Code Example: One Integration Surface for Invoices
Below is intentionally boring TypeScript. That’s the point. Your underwriting service can depend on a stable invoice shape, while Truto deals with QBO vs Xero vs NetSuite differences.
type UnifiedInvoice = {
id: string
number?: string
status?: string
currency?: string
updated_at?: string
remote_data?: unknown
}
type ListResponse<T> = {
result: T[]
next_cursor?: string
prev_cursor?: string
}
export async function listInvoices(params: {
baseUrl: string
apiKey: string
integratedAccountId: string
limit?: number
nextCursor?: string
}): Promise<ListResponse<UnifiedInvoice>> {
const url = new URL(`${params.baseUrl}/unified/accounting/invoices`)

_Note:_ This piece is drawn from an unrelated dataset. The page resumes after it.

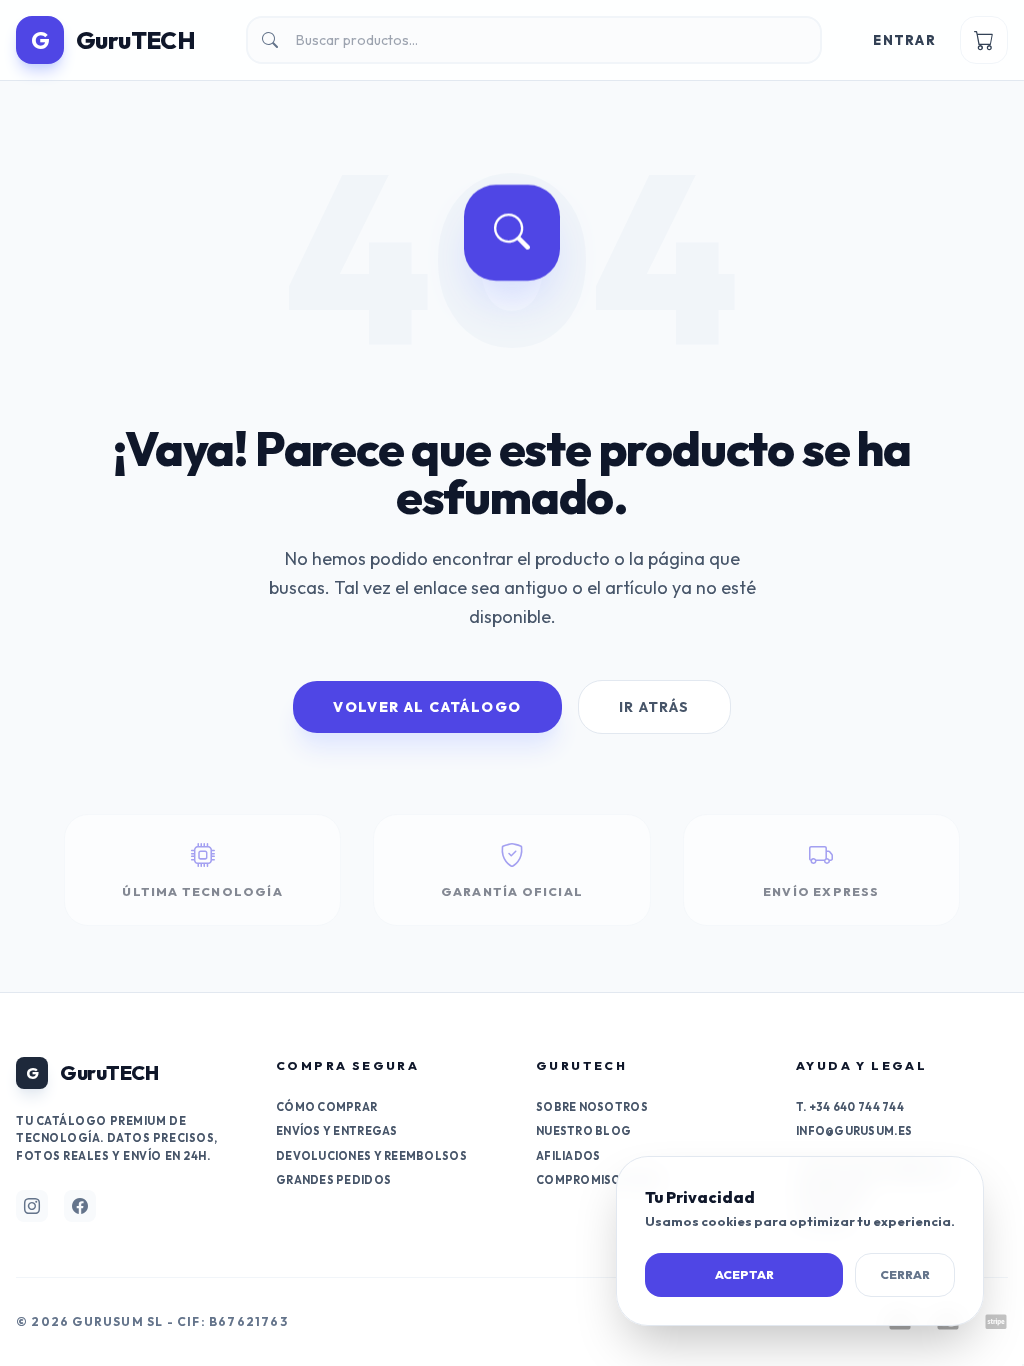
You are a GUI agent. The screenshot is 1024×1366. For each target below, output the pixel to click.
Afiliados (568, 1156)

url.searchParams.set("integrated_account_id", params.integratedAccountId)
url.searchParams.set("limit", String(params.limit ?? 50))
if (params.nextCursor) url.searchParams.set("next_cursor", params.nextCursor)
const res = await fetch(url.toString(), {
headers: {
Authorization: `Bearer ${params.apiKey}`,
},
})
if (!res.ok) {
throw new Error(`Unified API error ${res.status}: ${await res.text()}`)
}
return await res.json()
}The remote_data Guarantee
When dealing with financial audits, normalization can be dangerous if it destroys the original context. Truto preserves raw provider payloads as remote_data on every unified response. You get the clean, predictable unified schema for your application logic, while preserving the raw data for compliance logs, risk teams, and dispute resolution.
The Override Hierarchy
Enterprise ERPs are never standard. A mid-market company's NetSuite instance might have 50 custom transaction body fields required for compliance. Truto solves this with a strict override hierarchy. You can customize JSONata mappings at the environment level or down to the individual connected account - without touching your source code.
Practical Next Steps
If you are sitting at the Plaid plateau right now, here is a plan that avoids a complete rewrite:
- Pick 2-3 "systems of record" categories you must support next (usually accounting + ERP or accounting + HRIS).
- Define your internal canonical models for the workflows you automate (invoices, bills, vendors, employees). Keep them small.
- Adopt a unified layer for the common path, and keep a proxy path for "provider-specific but product-critical" endpoints.
- Design for backfills and rate limits from day one.
- Treat mapping overrides as a first-class feature. Enterprise tenants will force it.
FAQ
- What is the difference between Plaid and a unified API for B2B fintech?
- Plaid is a vertical aggregator primarily built for consumer banking data like balances and ACH verification. A unified API for B2B fintech normalizes data across accounting systems (NetSuite, QuickBooks), HRIS platforms (Workday), and ERPs—the systems of record needed for underwriting, AP/AR automation, and compliance.
- Why can't B2B lenders just underwrite using bank transactions?
- Bank transactions show cash movement, not the underlying obligations and timing. To build underwriting and monitoring that holds up in production, you typically need accrual-basis financials, accounts receivable aging, open invoices, payables, and payroll cadence.
- What is the difference between a unified API and a proxy API?
- A unified API normalizes disparate third-party data models into a single predictable schema for standard CRUD operations. A proxy API passes requests directly to the native third-party endpoints, handling authentication and rate limits while giving developers access to raw, provider-specific features.
- How do unified APIs handle custom fields in enterprise ERPs like NetSuite?
- Truto uses a strict override hierarchy that allows developers to customize JSONata mapping expressions at the environment or individual account level. This ensures highly customized NetSuite or Workday instances are fully supported without changing your application's source code.